The new report, titled “Seeking Balance,” suggests that in the 12-county interior Adirondack region the “number of public-school students who live inside the park is declining at twice the rate of students who live outside the park.” 

Working directly from school data, the assessment says that over 10 years — from 2003 to 2013 — 422 fewer students attended Adirondack schools.


The assessment reports this number against another statistically significant change: “More than 62 percent of the land in the park is under some form of state-authorized resource management.”

And while the data does not draw any formal conclusion, Dake, in fact, believes that the public-to-private land-holdings ratio won’t stabilize until there is 67 percent state land ownership inside the Blue Line.

“About 3 out 5 acres in the park are protected now, either in easement or in fee,” Dake told the Press-Republican on Tuesday.

“It is my expectation that it will settle at 2 out of 3 acres in the park being protected. That is a perfectly manageable and acceptable level of public protection.

“The next step would be: Is there a process by which public- and private-sector lands can be exchanged in order to enhance Hamlet areas and to allow the interconnection of Wilderness areas?”


Critics say the analysis doesn’t go far enough. 

Peter Bauer, executive director of Protect the Adirondacks, said in a news release that he thought the project was developed with public money.

But the Regional Assessment update was privately funded by Dake, who worked with a volunteer steering committee and paid environmental planners at the LA Group for assistance.

In all, the assessment cost about $150,000 to produce.


Nonetheless, Bauer claims it is missing some facts.

“Why did they not include employment data? Why did they not include development data? They only looked at state land purchase, emergency services and school population,” he told the Press-Republican.

“They’re making an inference these things are related, and they’re not.

“The loss in population in the park and drop in school-district enrollment is about young families leaving the park because of employment.”


Dake agrees there is a need for good, specific Adirondack Park jobs data to inform land-use policy there.

“If I had a way of finding this information, I would get it,” he said. “I would have to know, first of all, is the data there?”

It becomes especially difficult to calculate business growth and decline in towns that straddle the Adirondack Park boundary, where land use applies differently to one part of town than another, he said.


Park assessment authors say decline in school enrollment does, however, bring into question Adirondack conservation goals.

Chestertown Town Supervisor Fred Monroe, who was on the Regional Assessment Steering Committee, said the numbers serve as a benchmark that can be monitored over time.

“I don’t think you can take any forested area and lock up half the land resource and not think you’re going to impact the economy.

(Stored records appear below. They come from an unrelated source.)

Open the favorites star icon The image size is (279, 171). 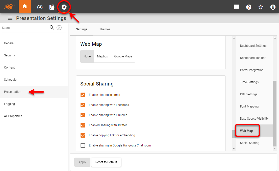coord(261,7)
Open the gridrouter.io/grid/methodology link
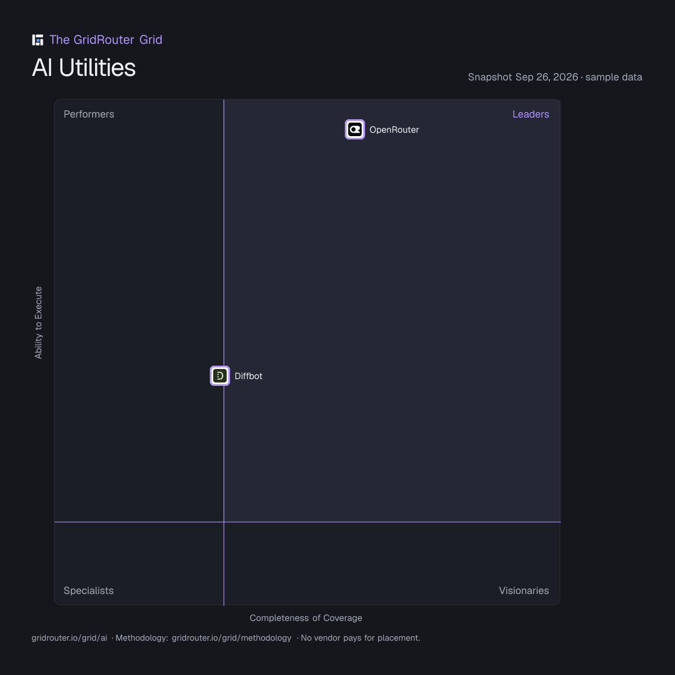 pos(232,638)
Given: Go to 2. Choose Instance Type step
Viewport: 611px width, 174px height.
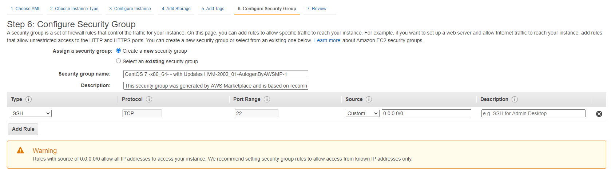Looking at the screenshot, I should click(x=74, y=9).
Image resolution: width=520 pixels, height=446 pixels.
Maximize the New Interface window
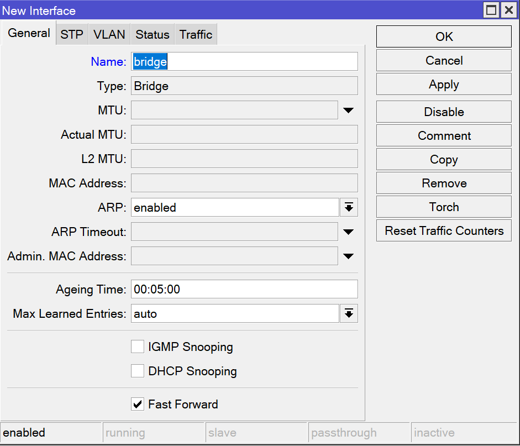491,11
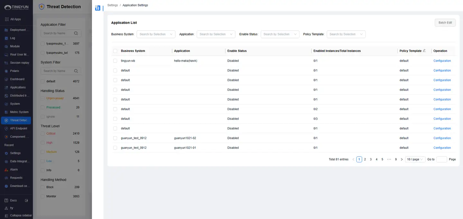Open Docs from the sidebar icon
Image resolution: width=463 pixels, height=219 pixels.
tap(6, 200)

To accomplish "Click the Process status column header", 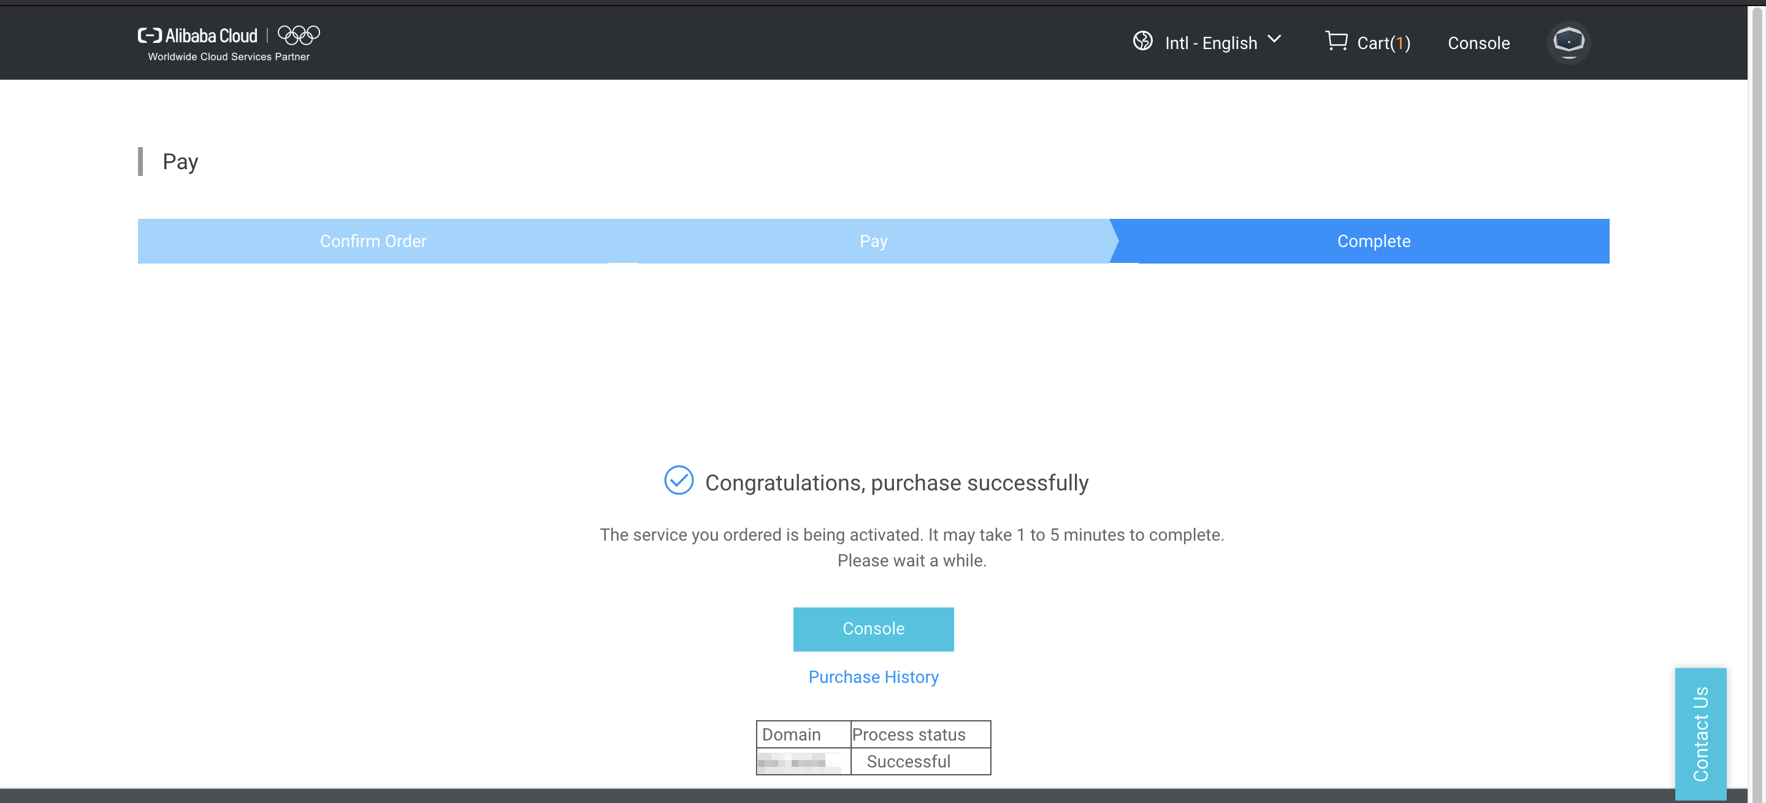I will pyautogui.click(x=908, y=734).
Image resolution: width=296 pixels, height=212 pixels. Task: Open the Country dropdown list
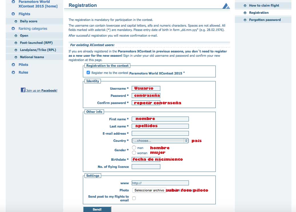click(x=160, y=141)
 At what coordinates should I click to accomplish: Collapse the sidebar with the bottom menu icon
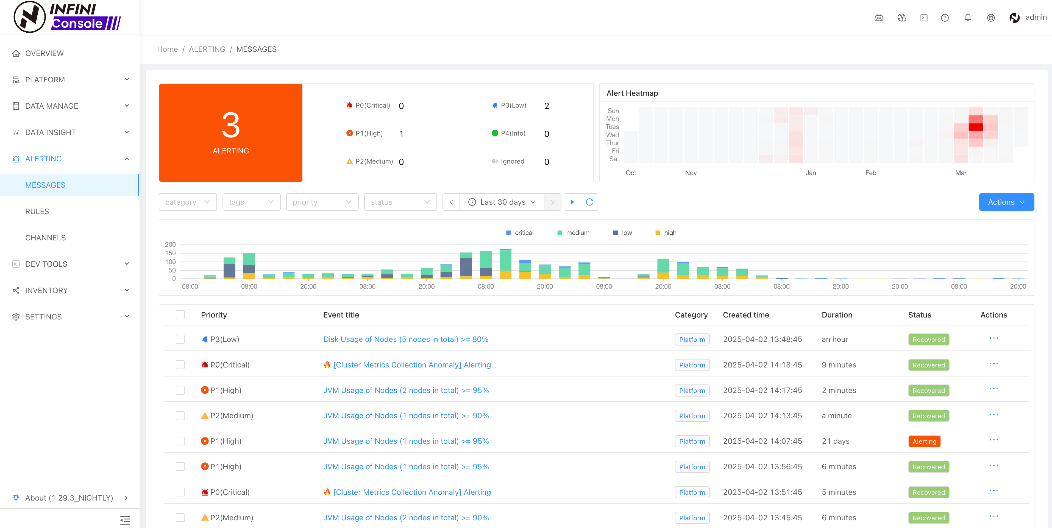(125, 520)
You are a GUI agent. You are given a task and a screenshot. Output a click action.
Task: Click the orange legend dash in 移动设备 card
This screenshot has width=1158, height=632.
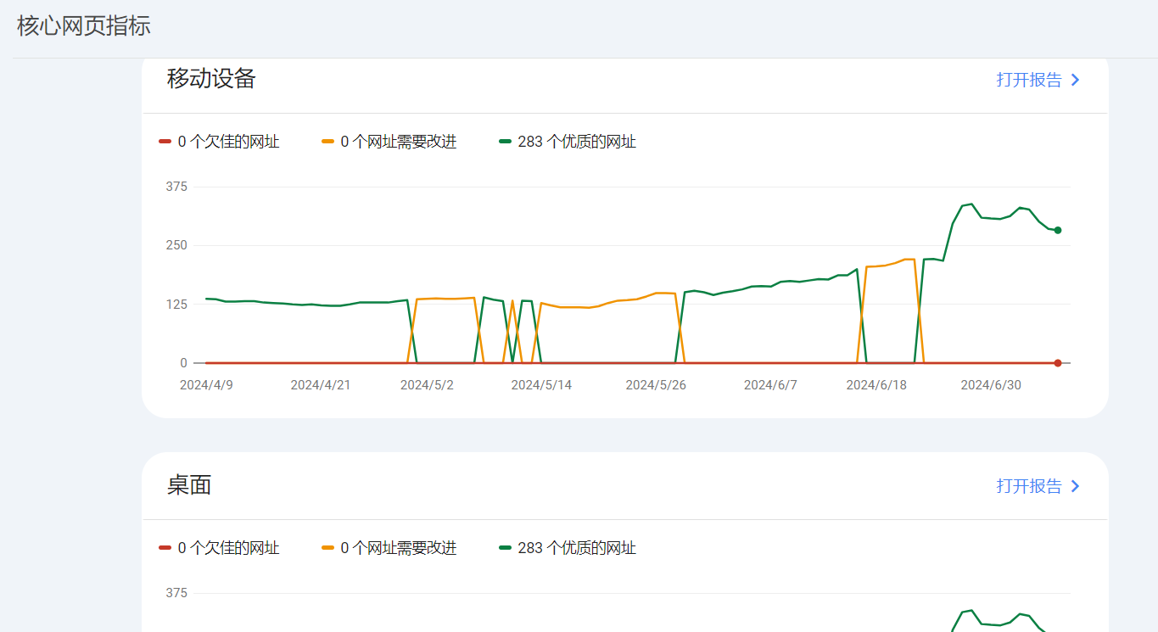pyautogui.click(x=327, y=142)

“Back when the Adirondack Park Agency Act was created, Gov. Nelson Rockefeller talked about balance. Then, the park was 60 percent private land holdings and 40 percent state land. Now it’s just about reversed. If it was sensibly balanced then, what is it now?

“We are saying, let’s get some facts out there that are credible. We believe these are the facts. It’s better to have a debate about the facts rather than trying to debate what the facts are,” Monroe said.


The balance sits in some form of sustainability, Bauer said.

“However you approach planning, balance is a different thing in Keene than it is in Lake George. The key is to maintain the natural resource base in the park that will keep it as a wild landscape, because we don’t have many wild landscapes in this country.

“We could have more year-round residents. We could have more buildings in the park. We could have more preserved land in the park,” Bauer said.

“But it is diversify the population or shrink. We need to diversify, or we’re going to shrink.”

Protect the Adirondacks intends to publish a report on Adirondack Park growth this fall.


Monroe said millions of dollars in recent investments through the North Country Regional Economic Development Council may change the dynamic.

Priority projects look to improve critical tourism infrastructure, such as lodging and restaurants, and to improve technology and education resources.

“I don’t think we have seen the results of that yet,” Monroe said. “Hopefully if we do this assessment again in five years, it will show some improvement.”

Email Kim Smith


The Adirondack Park Regional Assessment is online at:

The numbers have been crunched in several ways.

The Adirondack Park Agency has extensive Geographic Information System data mapping correlated to census figures. APA data shows a decrease in Adirondack Park population of 1.3 percent between 2000 and 2010, while New York's population increased 2.1 percent.

APA maps also compare the data in the park to U.S. population growth by county.

But there are no "jobs" data sets blended into APA numbers.

Some county industrial development agencies have raw numbers, though not separated into individual towns that would impact specific school districts.

Essex County IDA reports that, through 2011, the largest income-generating industry was materials processing, with 3,100 jobs generating $167.1 million in wages. Tourism, with 7,800 jobs, generated $163.4 million in total wages.